What to produce: Using the listing below, reproduce exactly the lines from the one with "This screenshot has width=1199, height=671." through the last, with all pictures left out.

Input for this task:
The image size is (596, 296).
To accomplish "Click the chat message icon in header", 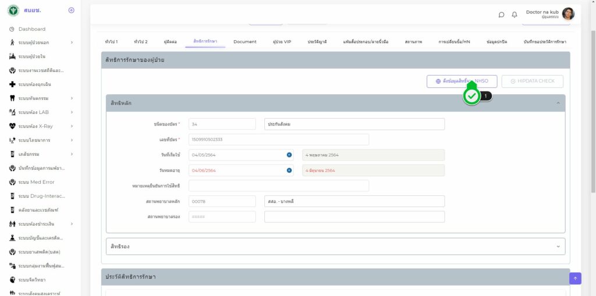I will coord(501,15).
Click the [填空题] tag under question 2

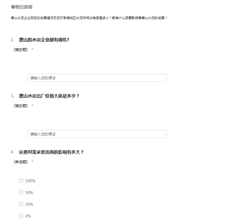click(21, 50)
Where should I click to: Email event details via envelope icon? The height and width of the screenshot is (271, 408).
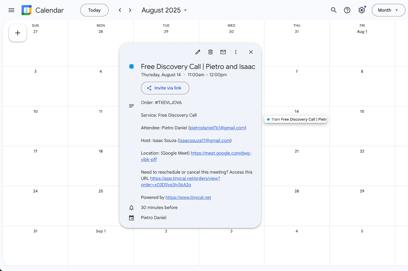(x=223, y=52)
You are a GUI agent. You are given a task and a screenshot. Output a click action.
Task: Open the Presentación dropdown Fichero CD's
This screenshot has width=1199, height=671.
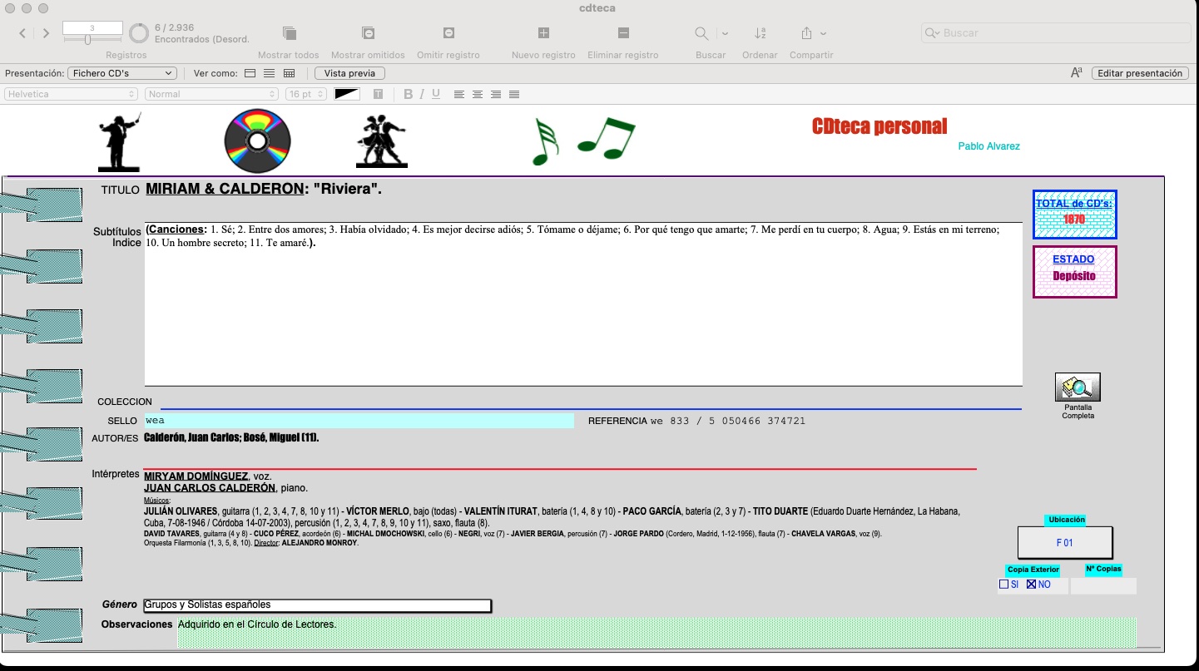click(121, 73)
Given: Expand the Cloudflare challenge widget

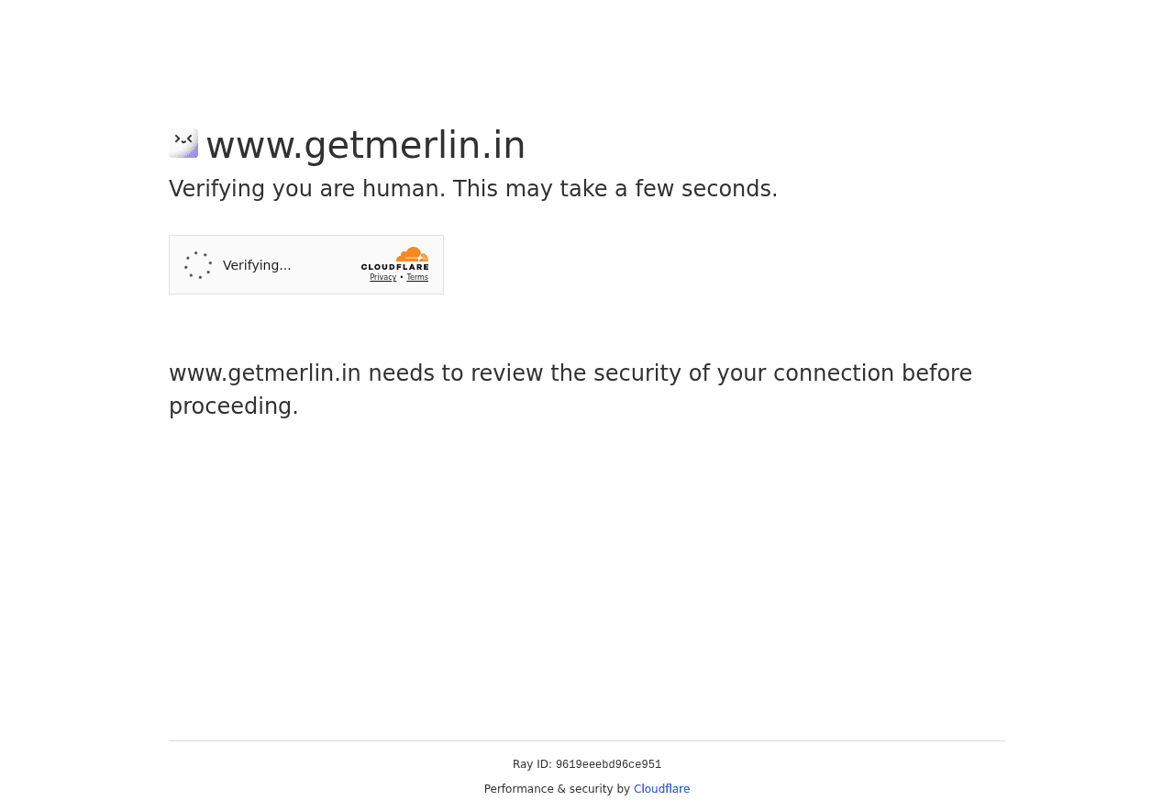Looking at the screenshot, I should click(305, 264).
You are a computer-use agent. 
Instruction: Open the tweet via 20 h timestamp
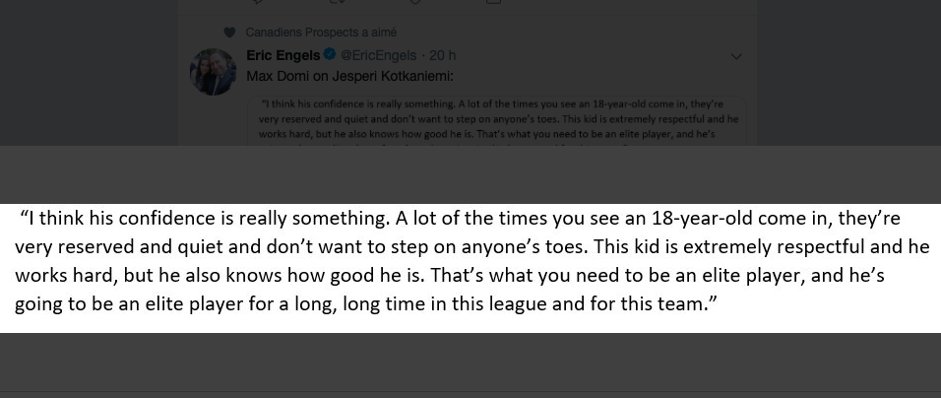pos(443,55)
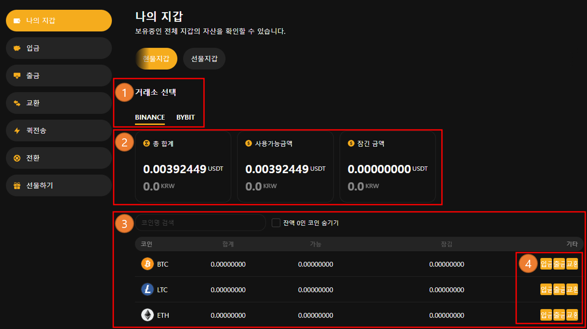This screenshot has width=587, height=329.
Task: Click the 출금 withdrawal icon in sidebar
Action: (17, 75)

Output of the exercise:
This screenshot has width=1199, height=671.
click(121, 73)
Given: Expand the Cloudflare challenge widget

Looking at the screenshot, I should click(305, 264).
You are a computer-use agent. 
Instruction: Open the tweet via 20 h timestamp
pos(443,55)
This screenshot has width=587, height=329.
Task: Click the 출금 withdrawal icon in sidebar
Action: (17, 75)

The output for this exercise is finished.